PROBLEMS TO WORK ON:
a) In the passage on 911 call analysis, repeat word for word the stretch that begins at the words "99.9% of murdered" and stops after "their homicide cases.".
b) Answer these from the passage on 911 call analysis:
(i) How many suspicious death cases did the researchers analyze?
(ii) What share of murdered women are killed by their intimate partner?
(iii) In what year were the researchers invited to join the Vidocq Society?

PASSAGE:
((

Investigators know the critical value of a murder suspect’s voluntary statement made inside the interview room. Yet, another voluntary statement is often available–the 911 call. This statement is, first, the least contaminated and just as important as the follow-up statement made by the same individual.

A careful analysis of the 911 call can reveal critical evidence used to obtain justice for the victims and their families.  

99.9% of murdered babies are killed by the person responsible for their care

Their intimate partner kills 58% of murdered women

A woman is killed by someone in her family every 11 minutes (UNODC, 2020)

Deputy Chief Tracy Harpster (ret.) and Dr. Susan Adams (FBI ret.) spent the last two decades researching equivocal death cases by analyzing 911 calls made by offenders and innocent individuals. The researchers analyzed over 2,500 suspicious death cases, examining both audio and transcripts.  The pro-bono research assisted over 2,000 investigators in their homicide cases. 

Described by the FBI as a “landmark study,” this research surpassed subsequent studies by examining both 911 audios AND transcripts and focusing solely on homicide cases. Following each analysis, Deputy Chief Harpster and Dr. Adams share their insight with each detective and follow case developments through adjudication. In 2013, the researchers were invited to join the prestigious Vidocq Society to assist the organization in investigating cold case homicides.

))

STORED ROWS:
((

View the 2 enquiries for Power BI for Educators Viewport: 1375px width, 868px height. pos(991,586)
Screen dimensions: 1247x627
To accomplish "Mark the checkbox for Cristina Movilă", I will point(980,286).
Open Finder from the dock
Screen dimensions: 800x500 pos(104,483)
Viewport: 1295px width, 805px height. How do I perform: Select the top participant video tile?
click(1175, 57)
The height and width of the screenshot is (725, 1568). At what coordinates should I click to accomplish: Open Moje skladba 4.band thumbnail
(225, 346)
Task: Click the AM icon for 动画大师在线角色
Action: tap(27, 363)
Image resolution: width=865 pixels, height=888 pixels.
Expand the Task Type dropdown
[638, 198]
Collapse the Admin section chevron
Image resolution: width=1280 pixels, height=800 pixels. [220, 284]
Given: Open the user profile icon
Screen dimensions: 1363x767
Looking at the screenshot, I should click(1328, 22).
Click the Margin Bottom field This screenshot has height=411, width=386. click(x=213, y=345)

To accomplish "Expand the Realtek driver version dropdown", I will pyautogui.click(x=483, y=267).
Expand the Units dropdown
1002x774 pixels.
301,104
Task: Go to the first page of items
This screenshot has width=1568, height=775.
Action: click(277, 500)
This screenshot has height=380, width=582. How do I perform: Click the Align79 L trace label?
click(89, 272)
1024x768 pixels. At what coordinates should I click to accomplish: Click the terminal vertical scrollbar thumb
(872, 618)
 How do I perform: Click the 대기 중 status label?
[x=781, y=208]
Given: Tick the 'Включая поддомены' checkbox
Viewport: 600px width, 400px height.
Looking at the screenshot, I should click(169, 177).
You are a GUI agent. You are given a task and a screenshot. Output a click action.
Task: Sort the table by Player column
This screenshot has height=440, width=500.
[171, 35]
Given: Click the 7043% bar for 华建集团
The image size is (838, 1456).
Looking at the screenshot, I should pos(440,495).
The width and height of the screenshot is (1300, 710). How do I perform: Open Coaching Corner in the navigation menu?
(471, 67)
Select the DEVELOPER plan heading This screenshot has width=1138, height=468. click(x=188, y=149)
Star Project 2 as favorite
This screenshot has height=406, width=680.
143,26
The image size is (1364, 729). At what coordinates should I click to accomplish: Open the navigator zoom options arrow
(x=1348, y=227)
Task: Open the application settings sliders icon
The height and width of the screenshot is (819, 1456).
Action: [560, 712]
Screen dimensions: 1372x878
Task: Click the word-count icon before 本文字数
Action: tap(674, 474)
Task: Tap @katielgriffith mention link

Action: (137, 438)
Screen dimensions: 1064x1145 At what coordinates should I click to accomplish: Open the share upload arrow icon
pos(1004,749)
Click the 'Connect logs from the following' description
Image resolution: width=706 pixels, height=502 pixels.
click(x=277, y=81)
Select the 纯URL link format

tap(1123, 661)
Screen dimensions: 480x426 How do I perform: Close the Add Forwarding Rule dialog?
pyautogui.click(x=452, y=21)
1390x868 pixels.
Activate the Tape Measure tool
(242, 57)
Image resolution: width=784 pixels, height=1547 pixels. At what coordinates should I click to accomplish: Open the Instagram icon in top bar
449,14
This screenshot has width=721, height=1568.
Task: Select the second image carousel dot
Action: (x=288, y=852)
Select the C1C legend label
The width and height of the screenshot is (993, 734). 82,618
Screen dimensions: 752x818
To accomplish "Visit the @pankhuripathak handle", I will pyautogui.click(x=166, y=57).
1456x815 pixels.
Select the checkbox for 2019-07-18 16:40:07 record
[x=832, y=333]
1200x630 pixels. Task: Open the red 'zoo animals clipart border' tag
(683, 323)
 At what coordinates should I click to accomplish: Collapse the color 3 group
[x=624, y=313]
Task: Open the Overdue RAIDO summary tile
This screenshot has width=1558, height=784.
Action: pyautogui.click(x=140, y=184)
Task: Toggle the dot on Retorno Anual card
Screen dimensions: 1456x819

))

ANSWERS BY TASK:
a)
99.9% of murdered babies are killed by the person responsible for their care

Their intimate partner kills 58% of murdered women

A woman is killed by someone in her family every 11 minutes (UNODC, 2020)

Deputy Chief Tracy Harpster (ret.) and Dr. Susan Adams (FBI ret.) spent the last two decades researching equivocal death cases by analyzing 911 calls made by offenders and innocent individuals. The researchers analyzed over 2,500 suspicious death cases, examining both audio and transcripts.  The pro-bono research assisted over 2,000 investigators in their homicide cases.

b)
(i) Over 2,500
(ii) 58%
(iii) 2013